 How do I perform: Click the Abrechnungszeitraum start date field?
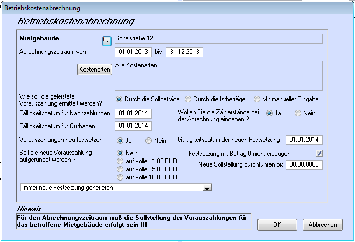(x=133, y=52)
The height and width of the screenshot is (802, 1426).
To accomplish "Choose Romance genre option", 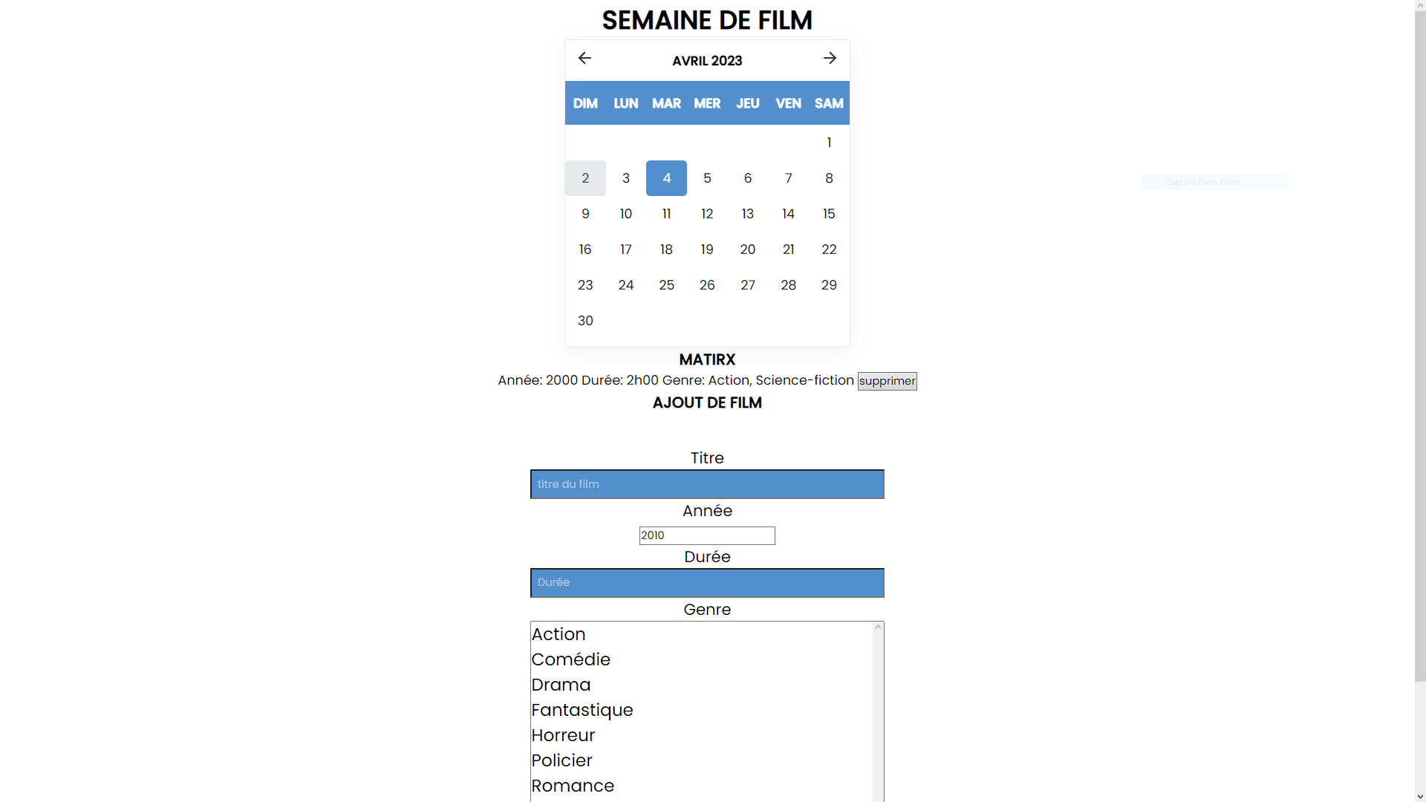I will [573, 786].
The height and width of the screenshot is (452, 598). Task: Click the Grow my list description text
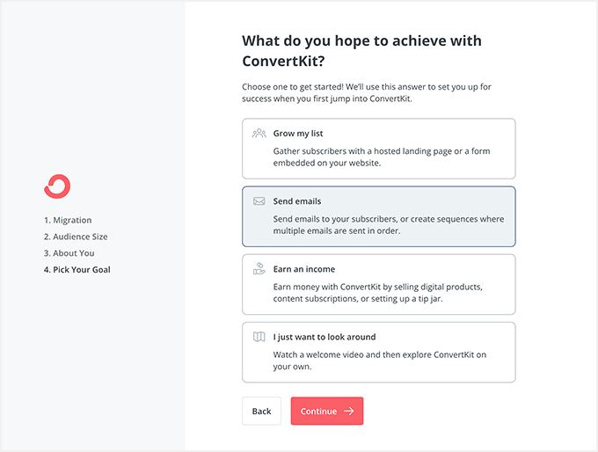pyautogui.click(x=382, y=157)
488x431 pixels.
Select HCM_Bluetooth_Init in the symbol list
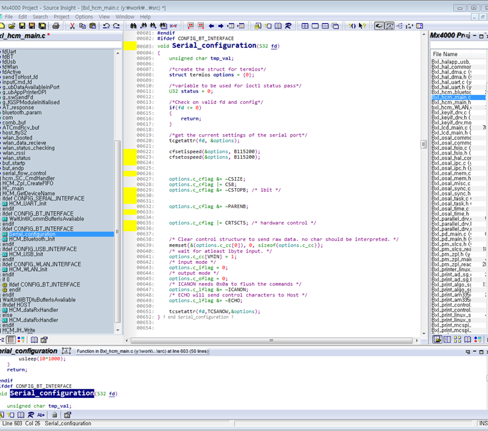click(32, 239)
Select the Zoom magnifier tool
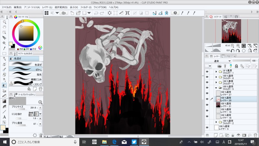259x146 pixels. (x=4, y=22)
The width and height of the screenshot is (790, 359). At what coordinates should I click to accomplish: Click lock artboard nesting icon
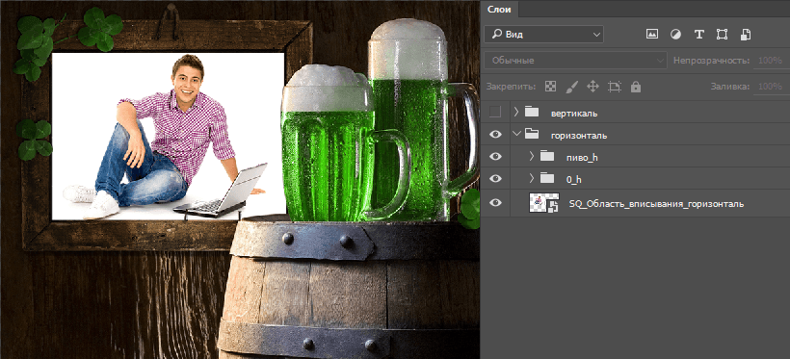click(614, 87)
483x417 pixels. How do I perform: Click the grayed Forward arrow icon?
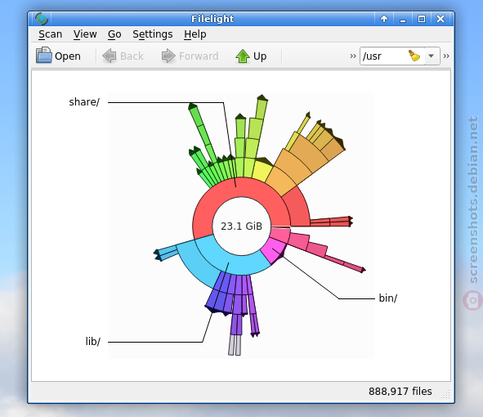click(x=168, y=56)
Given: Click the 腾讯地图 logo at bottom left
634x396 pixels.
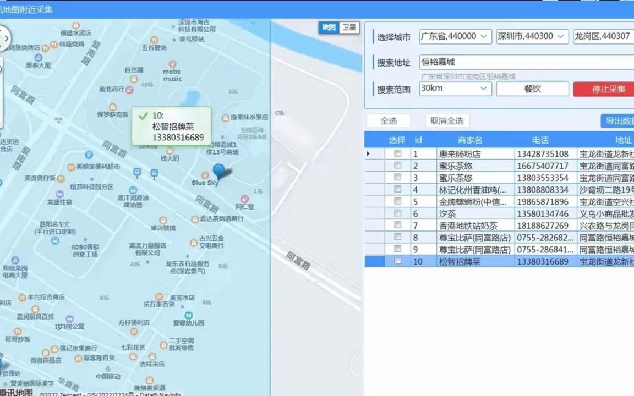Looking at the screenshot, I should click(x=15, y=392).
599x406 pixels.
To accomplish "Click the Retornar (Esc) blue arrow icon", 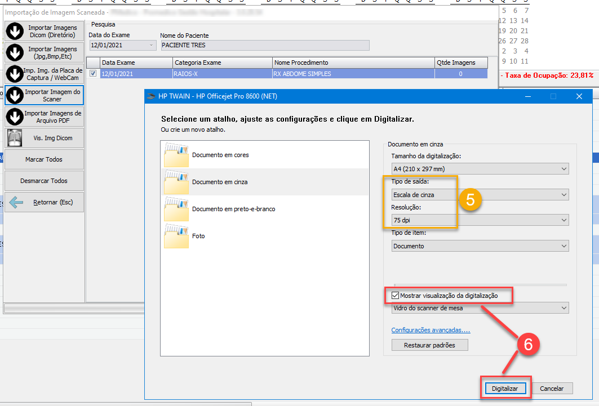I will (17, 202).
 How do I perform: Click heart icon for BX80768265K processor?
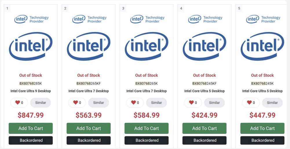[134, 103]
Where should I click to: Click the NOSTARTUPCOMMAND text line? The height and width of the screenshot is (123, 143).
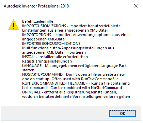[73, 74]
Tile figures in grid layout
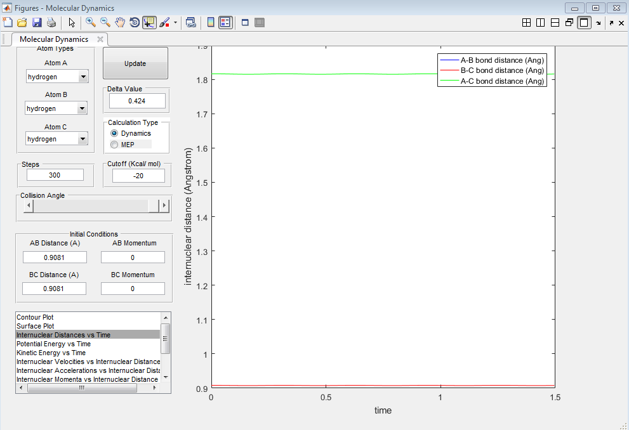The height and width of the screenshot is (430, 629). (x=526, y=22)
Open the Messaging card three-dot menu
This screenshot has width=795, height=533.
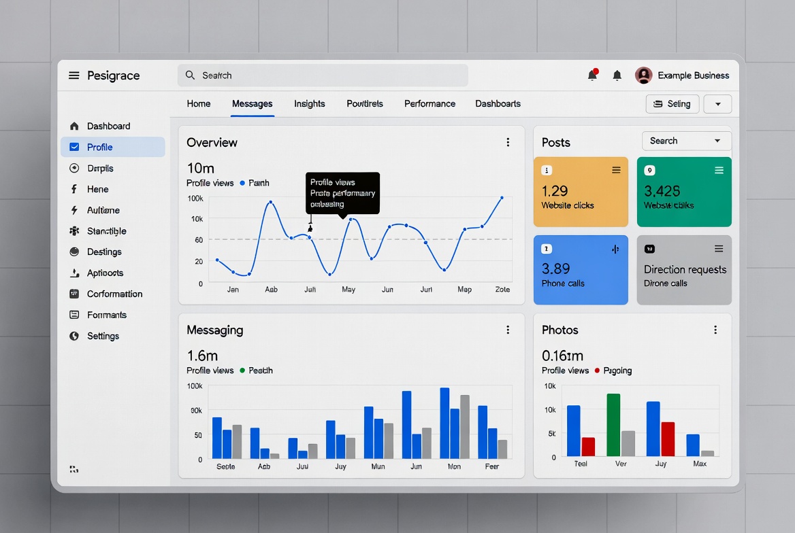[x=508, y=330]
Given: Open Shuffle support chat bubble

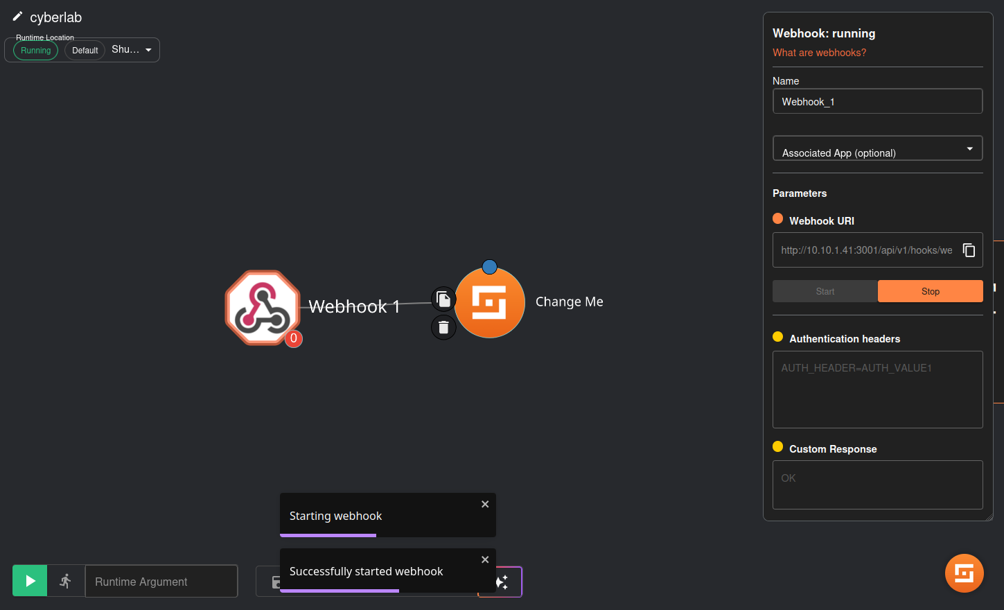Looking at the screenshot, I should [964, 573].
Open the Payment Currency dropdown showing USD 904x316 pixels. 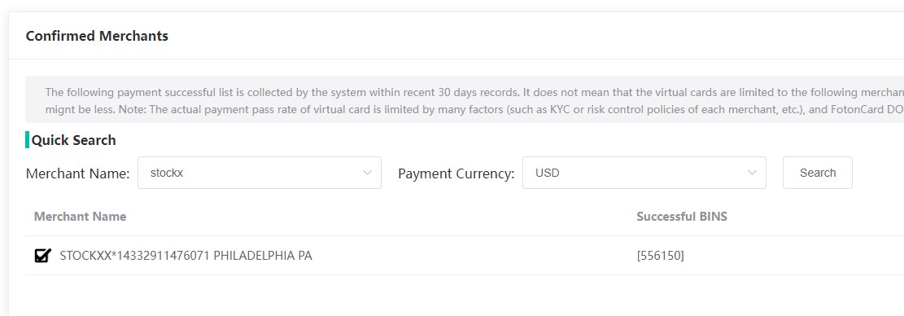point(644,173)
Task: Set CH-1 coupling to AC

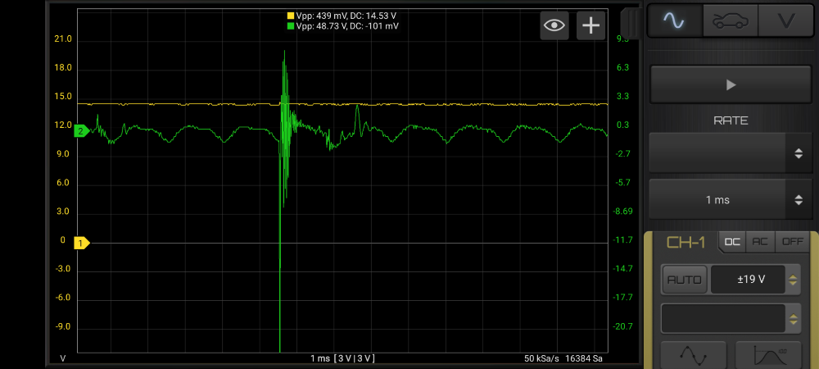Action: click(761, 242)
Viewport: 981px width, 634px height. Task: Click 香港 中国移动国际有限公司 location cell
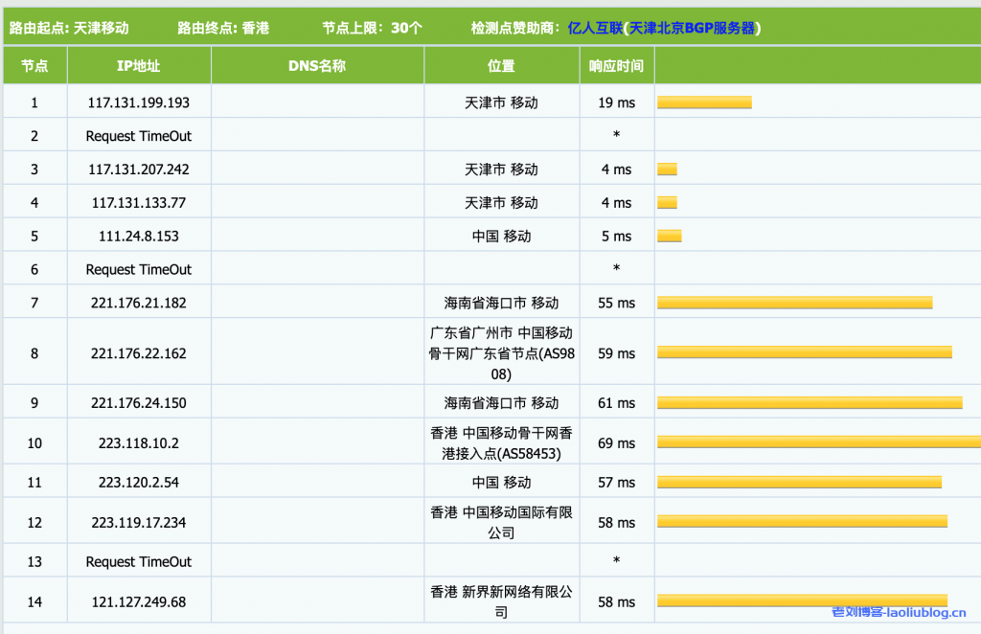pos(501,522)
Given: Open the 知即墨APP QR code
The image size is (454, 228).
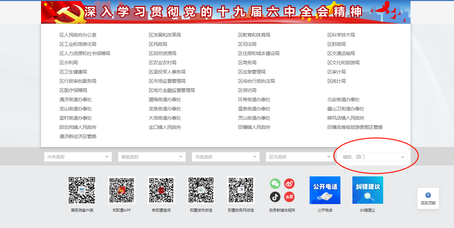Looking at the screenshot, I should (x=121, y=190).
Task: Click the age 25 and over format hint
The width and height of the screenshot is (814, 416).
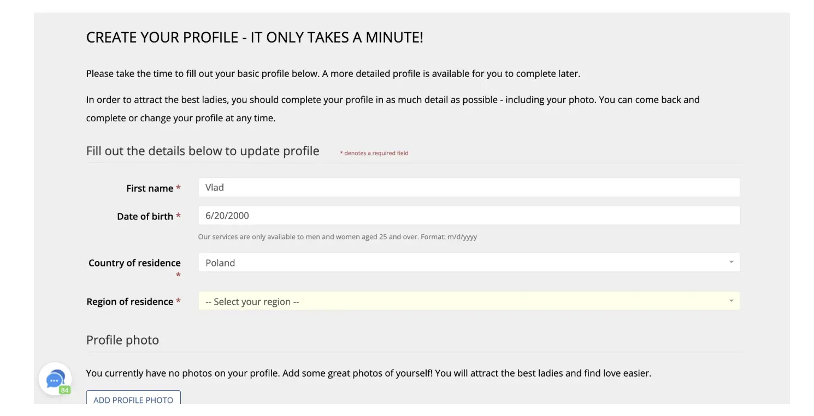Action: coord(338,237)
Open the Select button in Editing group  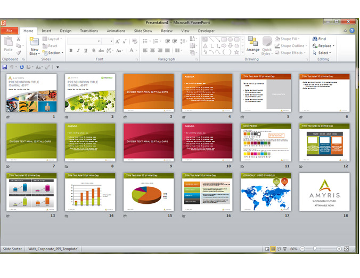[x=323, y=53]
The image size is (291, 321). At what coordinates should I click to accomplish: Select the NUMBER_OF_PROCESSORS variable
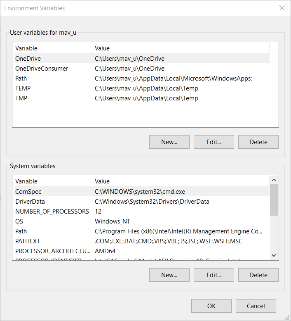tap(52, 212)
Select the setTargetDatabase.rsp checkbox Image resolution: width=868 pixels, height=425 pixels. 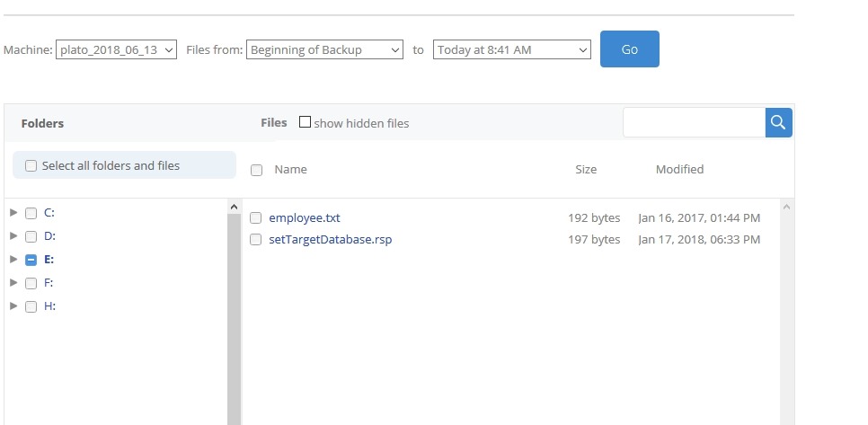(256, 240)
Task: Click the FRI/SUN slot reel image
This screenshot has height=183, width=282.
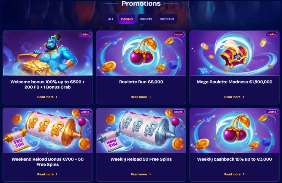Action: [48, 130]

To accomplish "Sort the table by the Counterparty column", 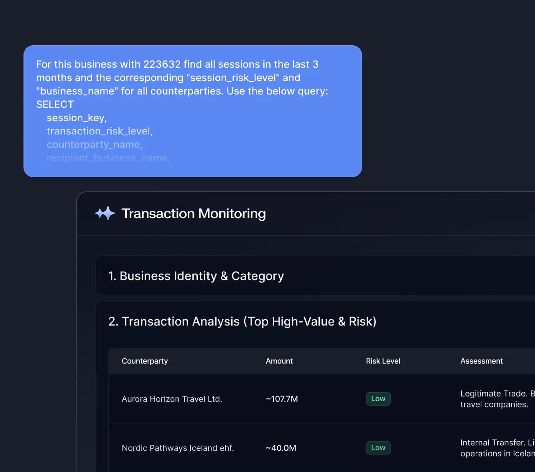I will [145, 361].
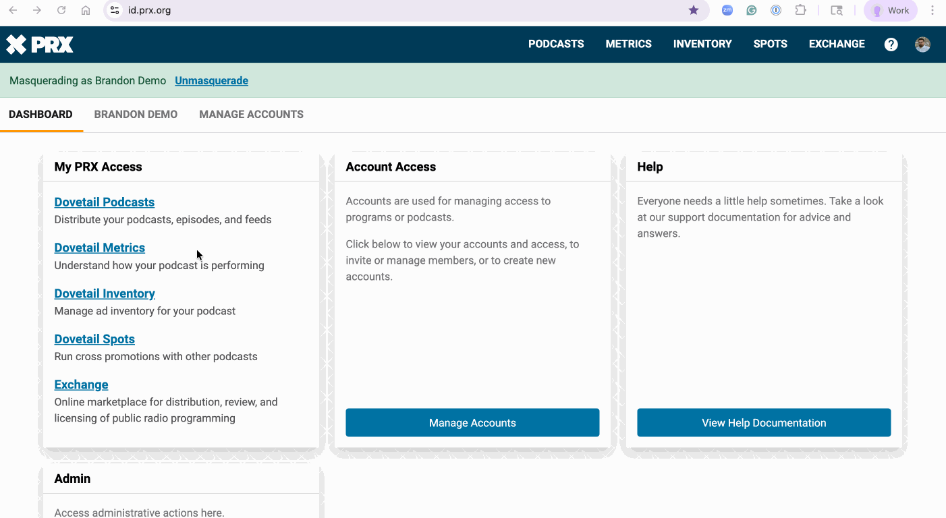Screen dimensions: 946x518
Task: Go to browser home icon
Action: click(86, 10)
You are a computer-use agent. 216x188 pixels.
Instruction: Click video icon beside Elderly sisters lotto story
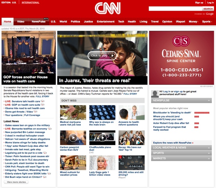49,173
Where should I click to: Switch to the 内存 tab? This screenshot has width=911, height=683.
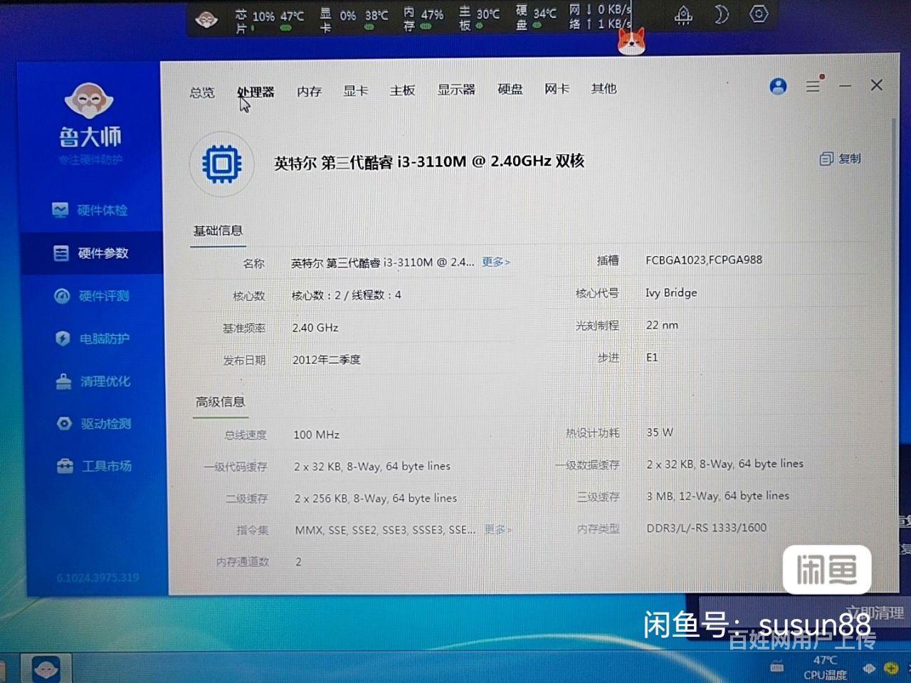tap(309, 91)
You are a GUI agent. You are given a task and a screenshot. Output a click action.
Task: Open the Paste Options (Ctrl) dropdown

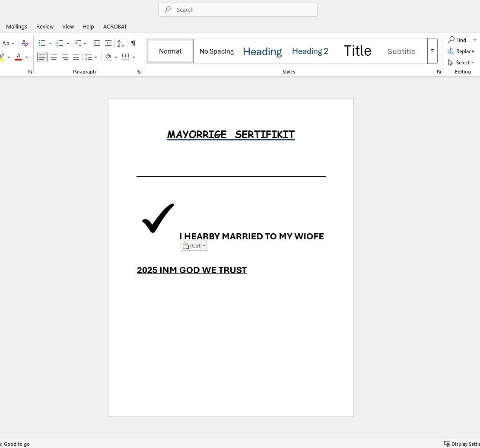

*The task:* Wherever the string "agent" appears in a line of the records, copy that line.

*Completed task:*
You are a computer-use agent. 216x188 pixels.
You are a GUI agent. You are given a task and a screenshot. Output a click action.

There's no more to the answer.